I had the same issues with the steroids and they would help for a bit but as I weaned off the knots came back with a vengeance. I finally got tired of that and decided to just take pain meds and wait the episode out. Then about 4 years ago I went to a specialist and she tried me on a drug called Dapsone. You need to start in low dosages (25mg) and be sure to have bloodwork done every few weeks. I got up to 100mg when I realized my body couldn’t handle that dosage. My bloodwork showed me anemic and a few other things so they took me back down to 75mg and that worked better. Another medicine that helped pain wise was Tramadol. It kinda took the sting out of the pain. They had me on 50mg and 4 a day. In January 2016 I had a flare up and at that point knew it was time to yet again try something else. I had seen where others who had EN had luck with going gluten free and others just by changing their diet in general. I decided to change my eating habits and try to lose some weight so I started the Atkins diet. I lost 50 lbs by July and I haven’t had a single flare up since. This is HUGE to me cause I’ve dealt with EN for 10 years and this is probably the longest I’ve gone without a flare up. Hope some of this will be helpful to you. Good luck and I’ll be praying for you. People can’t begin to understand how this disease affects our bodies.

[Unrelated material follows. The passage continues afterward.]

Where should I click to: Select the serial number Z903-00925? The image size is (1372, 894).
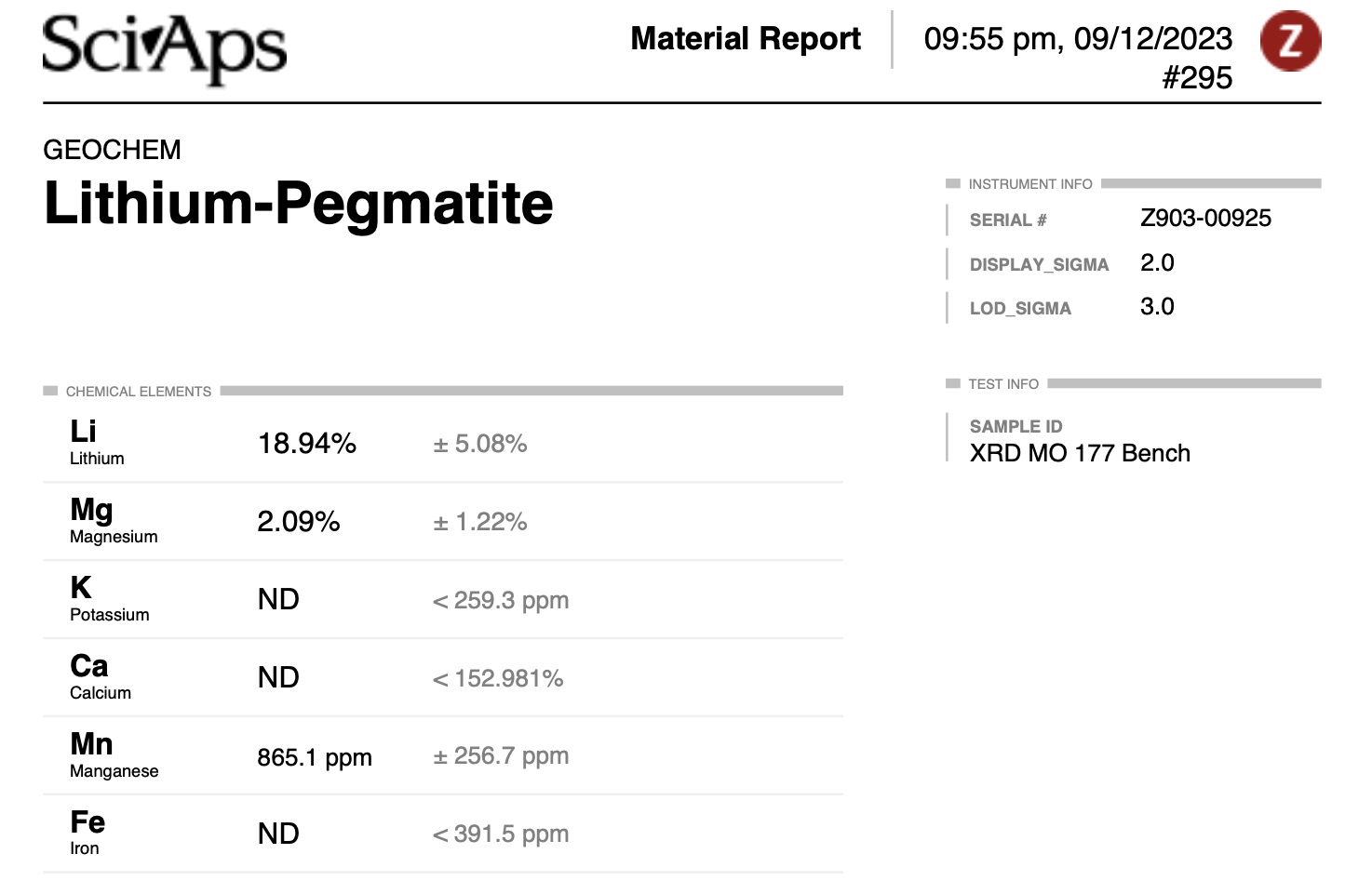point(1205,219)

Sep 23, 2016 · Chronic Erythema Nodosum & Ehlers-Danlos Syndrome (EDS) in Autoimmune Diseases

In the beginning I would take prednisone. It would help for a bit but once I was weaned off the meds, the flare up would come back. It was almost like a roller coaster and made me flare ups last longer. After a few years of this happening I made the decision to stop the steroids, take pain meds and wait the flare up out. I’ve tried sooooo many drugs over the years but either the side effects were too much for me or the meds just didn’t work at all.

Sep 22, 2016 · Chronic Erythema Nodosum & Ehlers-Danlos Syndrome (EDS) in Autoimmune Diseases

Does anyone else suffer from Chronic Erythema Nodosum? It’s been 10 years since I was first diagnosed with this and each year it seems as if it gets worse. I’ve seen Dermatologist, Rheumatologist, Immunologist and now a Neurologist. No one has ever been able to figure out why my flare ups come and there is no way to know when it will happen. I’ve had blood tests after blood tests done as well as biopsies but they only show my platelets extremely high and inflammation, which I already knew about. The worst flare ups came in 2014 and did some kind of damage to my nerves or at least that’s what dr’s think. For the past 2 1/2 years I have lived with chronic pain in my legs. I’ve had tests done on my arteries & veins as well as the nerves & MRI’s but NOTHING ever shows up. It’s frustrating because I know I’m in pain but nobody can figure out where it came from or why its happening. When I do have a flare up its easy for people to see why I’m hurting but they still can’t know the intensity of the pain the knots cause. When I’m not having a flare up I still deal with the pain in my legs and then I get how I look fine so how can I be hurting. Even some dr’s I’ve seen can question my pain. It’s so frustrating. I’m tired of taking meds when they’re obviously not helping. I’m just wondering if anyone else may have some of the same symptoms I do or have any suggestions.